(Beginning of Data)

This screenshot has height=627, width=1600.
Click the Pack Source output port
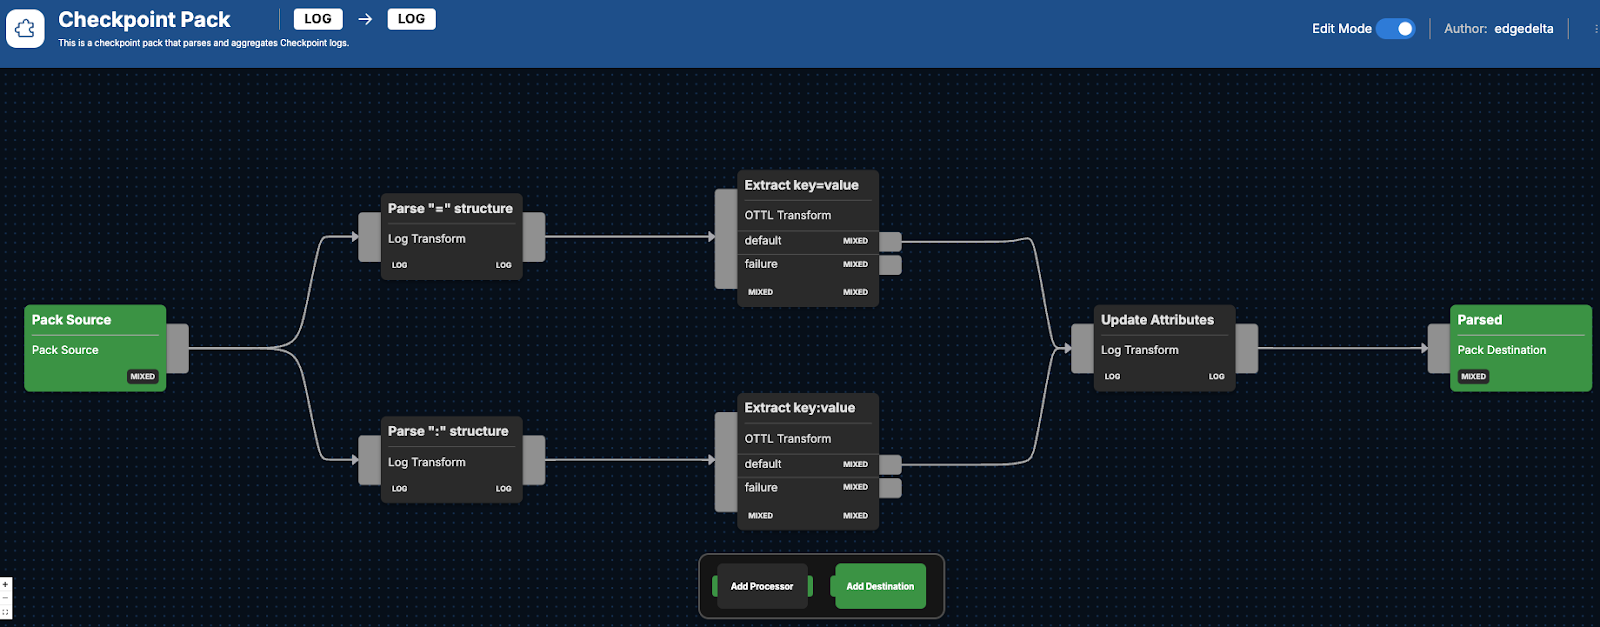point(177,348)
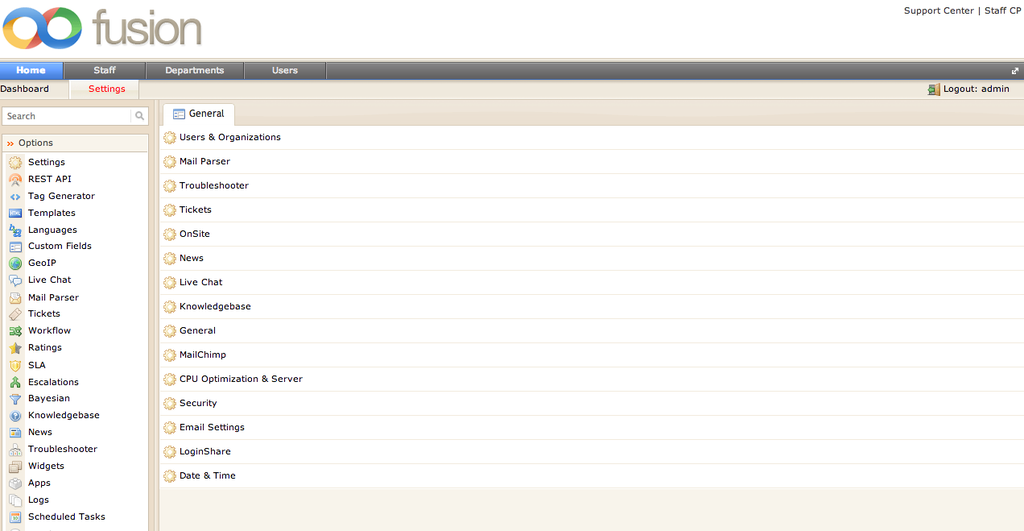Click the REST API sidebar icon
The height and width of the screenshot is (531, 1024).
pyautogui.click(x=15, y=179)
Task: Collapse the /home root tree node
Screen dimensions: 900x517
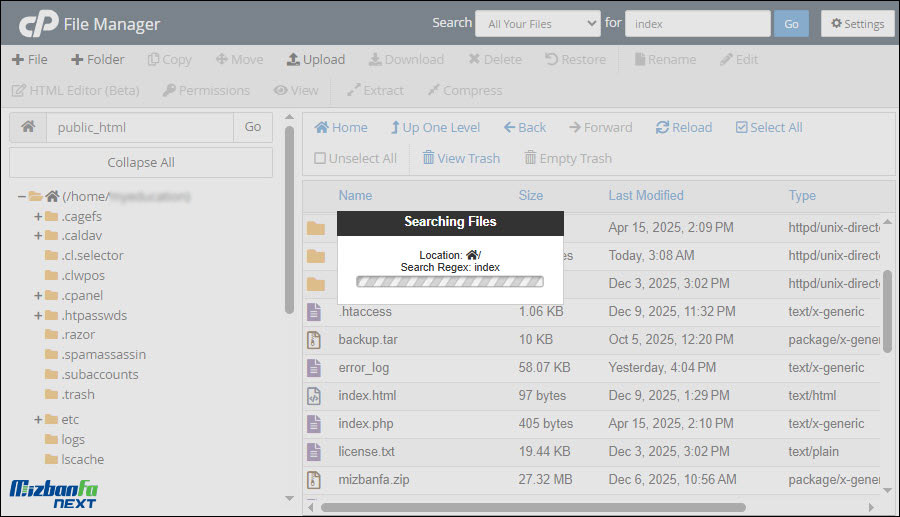Action: coord(21,196)
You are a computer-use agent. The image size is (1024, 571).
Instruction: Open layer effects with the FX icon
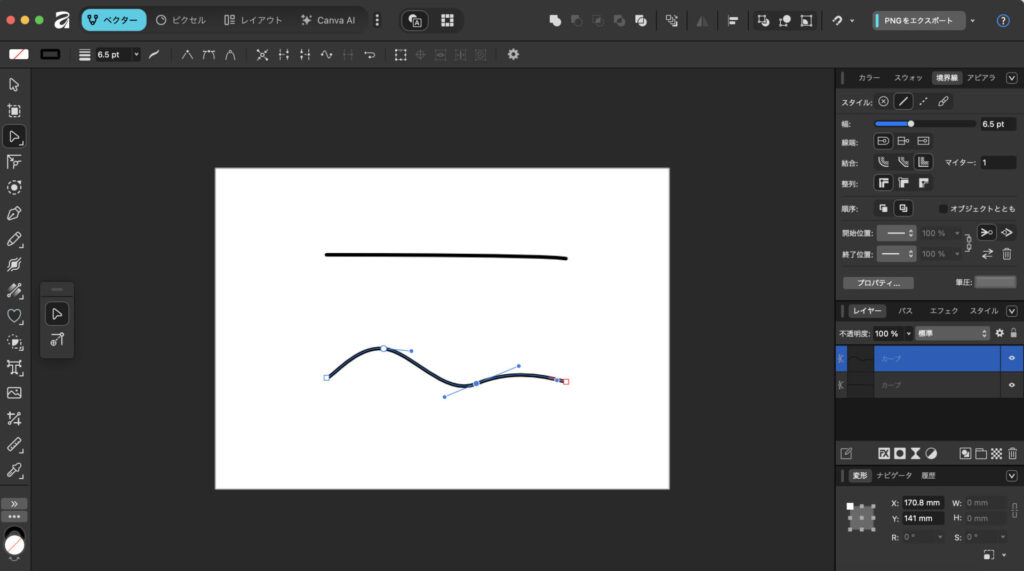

(End of Data)

**Work to complete**.
Would you please write out the entries in full, exactly as they read, but without pictures?

**Answer space**.
This screenshot has height=627, width=1600.
Click the Pack Source output port
point(177,348)
Click the REST API sidebar icon
The height and width of the screenshot is (531, 1024).
pyautogui.click(x=15, y=179)
Task: Collapse the /home root tree node
Screen dimensions: 900x517
Action: coord(21,196)
You are a computer-use agent. The image size is (1024, 571).
Instruction: Open layer effects with the FX icon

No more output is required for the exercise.